Motherhood means spending your life for others. Motherhood means spending your days going from diaper change to peanut butter sandwich to ponytail to dishwasher to laundry to spanking to schoolwork to dinner to bathtub to bedtime story to “Go back to bed and do not get up again!” and then waking up and doing it all over again the next day.

Motherhood is a life of pouring yourself out for your children.  Serving them, teaching them, training them, kissing their boo-boos and wiping their tears, cleaning them, dressing them, correcting them, disciplining them, praying for them, feeding them.  And motherhood is going to bed and lying awake thinking of all you didn’t do that you should have done, or all you did that you should have done differently, all you said that you should have said more gently, all you didn’t say that you should have taken time to say.

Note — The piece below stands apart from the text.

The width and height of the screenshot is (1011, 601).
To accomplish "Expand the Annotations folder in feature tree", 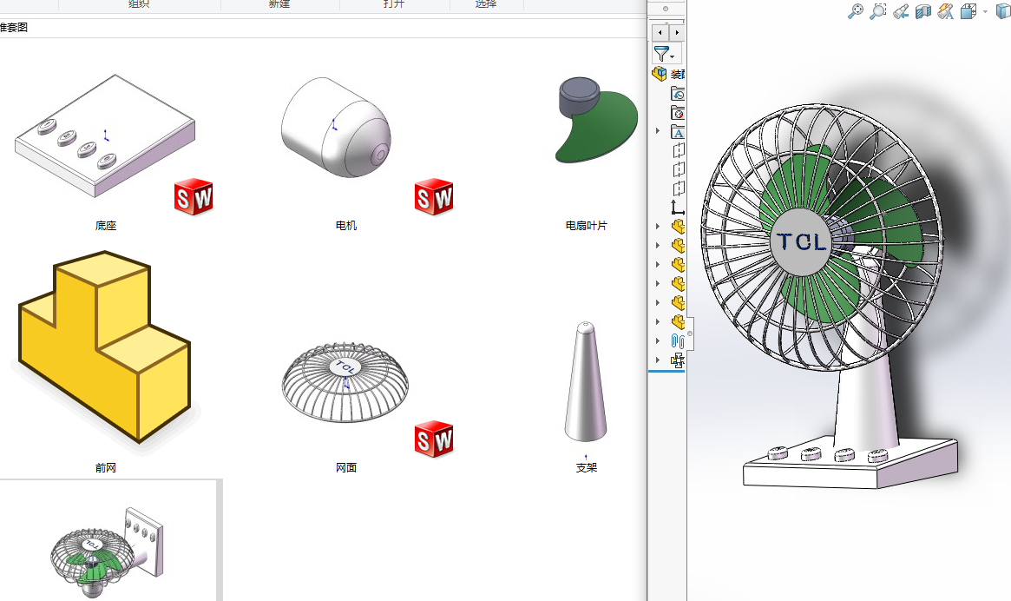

Motherhood is an almost constant state of feeling like you haven’t done enough.

And in the midst of piling all that mommy-guilt upon yourself, you are also constantly being judged by those around you, but mostly by other moms.  You don’t do things exactly like they do, so therefore you do things the wrong way.  You are harming your kids by sheltering them at home with you instead of sending them to school.  You are depriving them of material things and their parents’ attention by having too many of them.  Or maybe you are setting them in the lion’s den by sending them to public school, or setting them up to be a spoiled only child by depriving them of siblings.  You don’t feed them the right things.  You don’t dress them right.  You need to let them do more activities, or you have them enrolled in too many.  You don’t discipline them the right way, or talk to them in the right tone of voice.  And while we’re at it, you didn’t even give them the right names! The judgments fly thick and fast, and most of them are made out of a need to compensate for the judge-er’s own feelings of inadequacy.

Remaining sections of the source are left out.